Let’s see what Dr Mel Siff, one of the groundbreaking fitness scientist, had to state about this bodybuilding myth: “What they are claiming is that local or spot reduction is possible with high repetition exercise, something which has never been shown to occur to any major extent by any research to date. All that the high repetitions are likely to do is increase muscle bulk, more especially in the advanced athletes or novice to heavy training. He further adds, no amount of situps without a decrease in caloric intake will trim your waist, so don’t believe all marketing hype about these miraculous midriff trimming toys which benefit the coffers of the marketers far more than the shape of your body.” It definitely doesn’t surprise me when Dr Mel Siff vehemently ridicules these claims. Dr Mel Siff precisely states that spot reduction, generally, doesn’t occur. You can ask any learned fitness trainers on this planet and they would invariably suggest that burning fat at a desired region is far from true.
You advice people that spot reduction is a myth and they are going to mistrust you. Somehow, the belief that you can reduce your waist size by doing regular abdomen work is ingrained in our beliefs, for it is very difficult to tackle that issue. Individuals who have trained for a longer period in a gym set up and if they would have introspected on this issue, very clearly they would have realized that spot reduction won’t occur no matter what fancy exercise you do.

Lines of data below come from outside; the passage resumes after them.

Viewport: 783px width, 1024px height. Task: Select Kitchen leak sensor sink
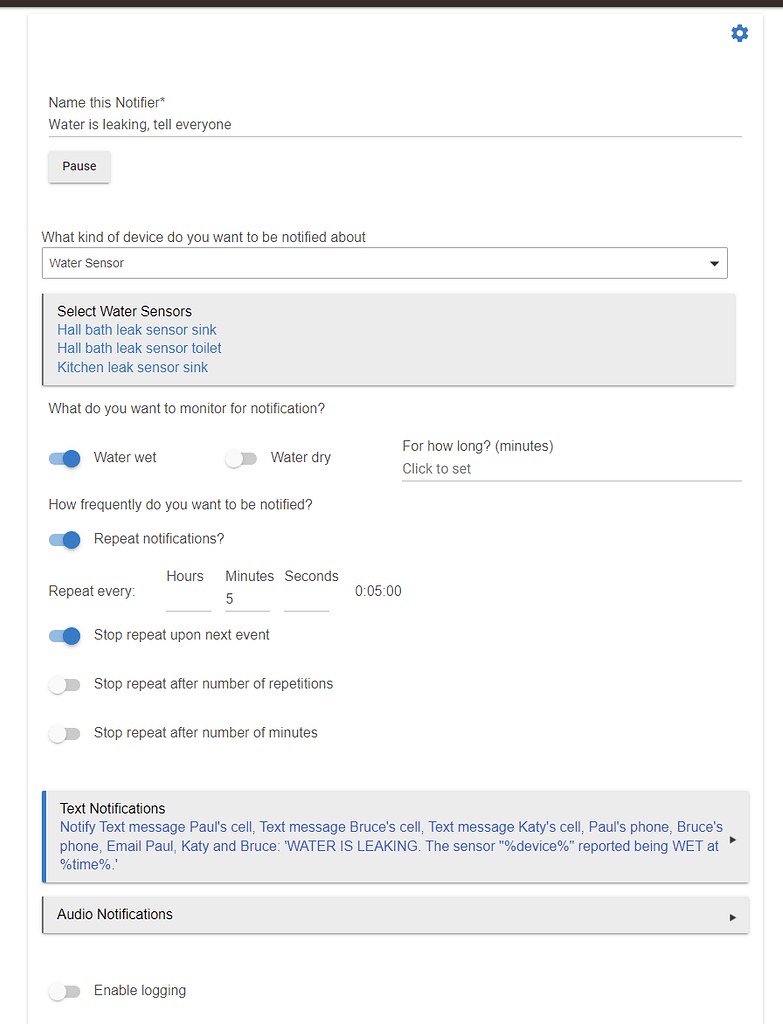click(132, 367)
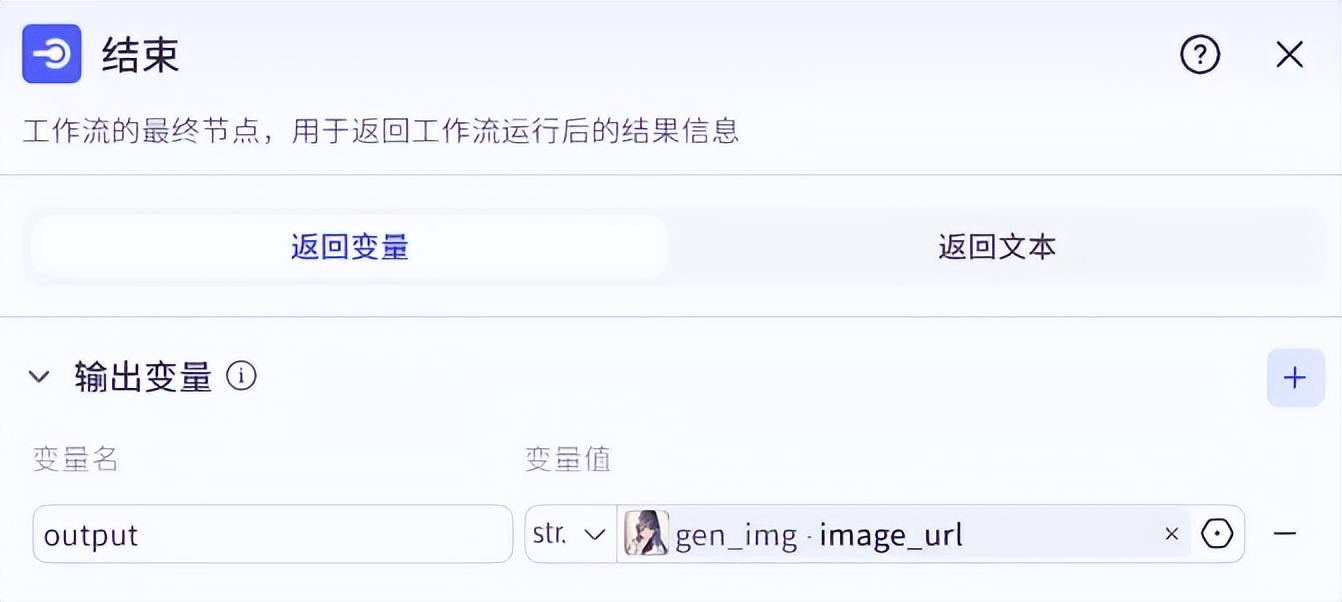Switch to the 返回文本 tab
The image size is (1342, 602).
(997, 246)
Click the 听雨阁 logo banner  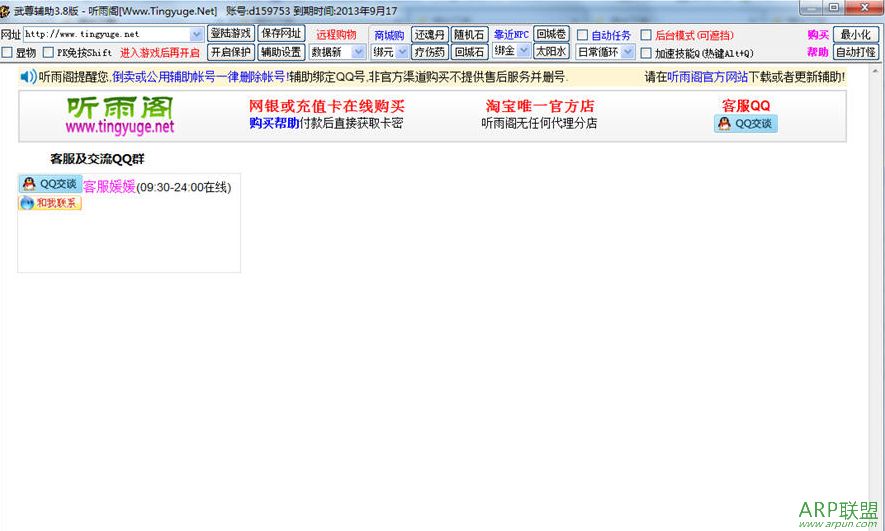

So beware of the ad which tells that these set of exercises or some particular gadget is going help you to build a shredded midsection.
Likewise, even the fitness model or the bodybuilder who is promoting the trash device in a TV commercial knows very well that these contrivances would not help us in anyway whatsoever, for he would have reduced his calorie intake and performed high intense workouts for a considerable time to acquire that shredded look. For example, the sauna belt which is now touted to produce amazing results and give us a six pack is an absolute fraud. How on earth can a vibrating belt reduce your fat? Scientific research nowhere suggests that such a miracle occurs. I can’t believe when people have come to me and asked whether they would be of any benefit using the belt. I still find them not to believe my words, and moreover, they want to give it a definite try, as they all want an easy way-out. Sooner or later they will realize that it will not help them in anyway.
In addition, how are these companies which promulgate these products making huge money? They are making merry on our weaknesses and are thus capitalizing on our laziness. We all want instant results without any effort. It is time we face the fact. We all know that Rome was not built in a single day. This reminds me of the the famous quote by Joe Girard, a famous motivational speaker, which I read almost every day, as it is pasted on our gym wall: “The elevator to success is out of order. You’ll have to use the stairs… one step at a time.” I do hope you understand the above statement, for it generates immense insight.
So what on earth do we have to do to burn the fat? Do we have a way out? Contextual calorie reduction, regular exercise, avoiding junk altogether will pave the path towards possessing a trim waist, but not by doing innumerable repetitions of abdominal situps, crunches, or using some junk (sauna belt) device. I know that this debate is far from over. It is just a minute attempt to send the right message.